Bu işlerin hepsi Allahın hükümdarlığında, ondan izinsiz bir zerrenin dahi hükmü olmadığını gösterir. İnsan bazı şeylere hükmeder kendini hükümdar sanır. Ölüp gidince yerine başka birisi gelir. Hani hükmediyordun? Hükmetmeleri sadece belli süre Allahın izni ile gerçekleşir.
O zaman gerçek Melik olan ve hükmünde sınır olmayan mutlak sonsuz hükmedici yalnız o dur. benim mülküm buyuruyor. Biz sadece Allahın mülküyüz.
Biz Allahın kullarıyız. Emin olunuz ki onun koruduğuna zerre bir zarar gelmez. Onun mülküde asla eksilmez. Dünya hayatında elbette ki yaşayıp hayrı ve şerri seçecez. Böylede Allah Lütfü ile kurtarırsa cennete gideceğiz. Aksi olursa cehenneme gideceğiz Rabbimiz korusun amin.
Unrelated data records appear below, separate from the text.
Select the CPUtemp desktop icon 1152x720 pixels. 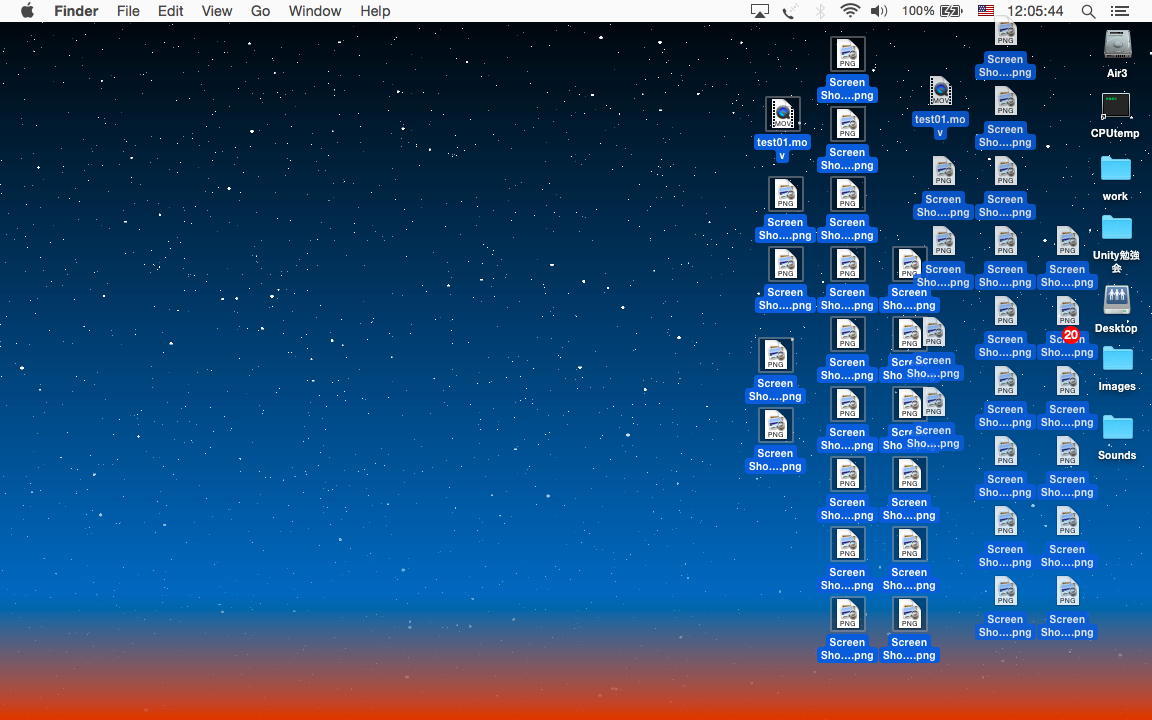click(x=1115, y=106)
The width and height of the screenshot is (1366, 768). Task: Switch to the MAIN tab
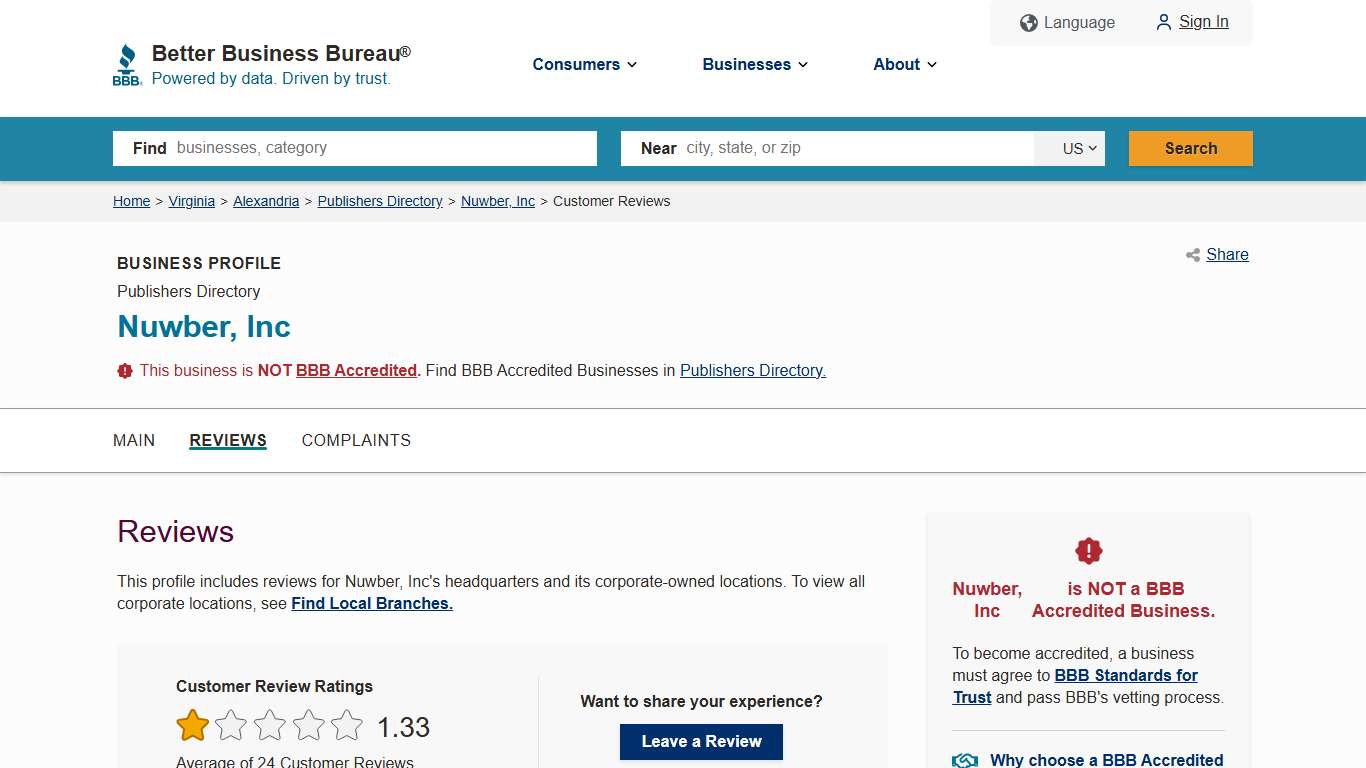point(134,440)
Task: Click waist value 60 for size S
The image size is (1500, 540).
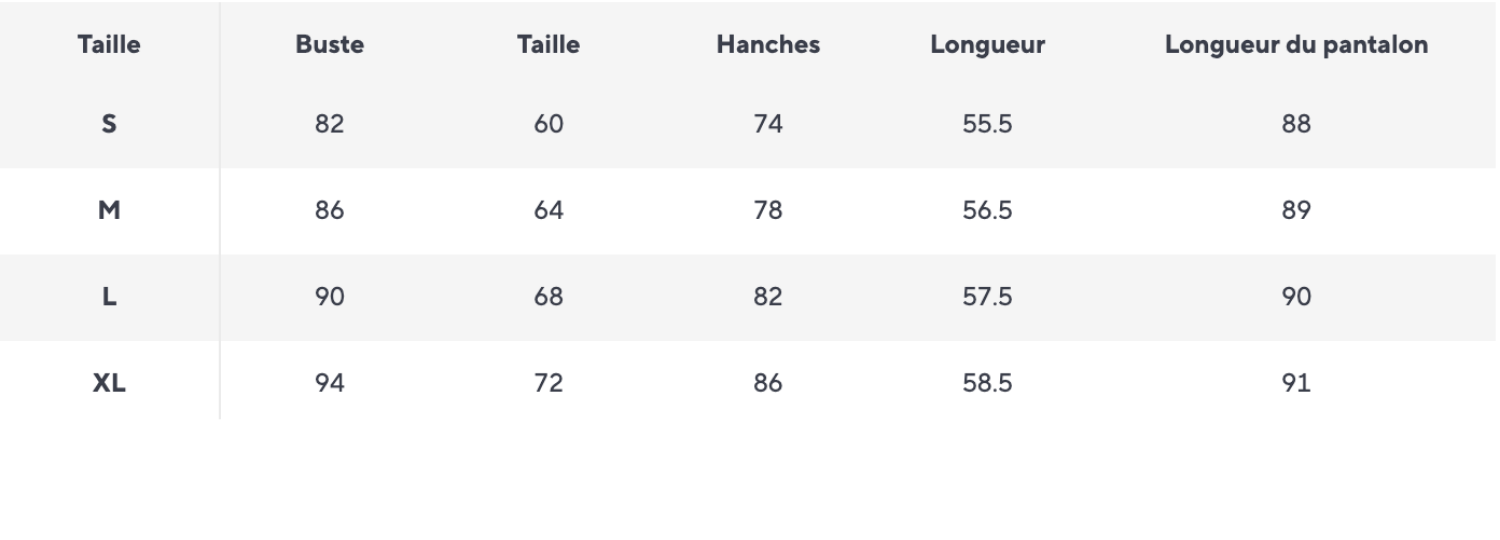Action: [549, 124]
Allahın kurtarmadığı hiçbir kişi kurtulamaz ,cennete de gidemez. O yüzden tek Melik olan Allahımıza yalvaralım ki bizide iyilerin arasına katsın inşaAllah amin.
Ayeti kerimede:
"Resulüm! İman edip sâlih ameller işleyenleri, altlarından ırmaklar akan cennetlerle müjdele. Kendilerine ne zaman onlardan bir meyve rızık olarak yedirilirse, her defasında: “Bu bizim daha önce de dünyada iken yediğimiz şeydir.” derler. Bunlar söylediklerinin benzerleri olarak sunulmuştur. Onlar için orada tertemiz eşler vardır. Orada ebedî olarak kalacaklardır." (bakara 25).
Kulun Kendini Allaha beğendirmesi ,çok ibadet yapması ,sâlih amel işlemesi gerekir ki o lütfuyla o kulunu güzel cennetine koysun.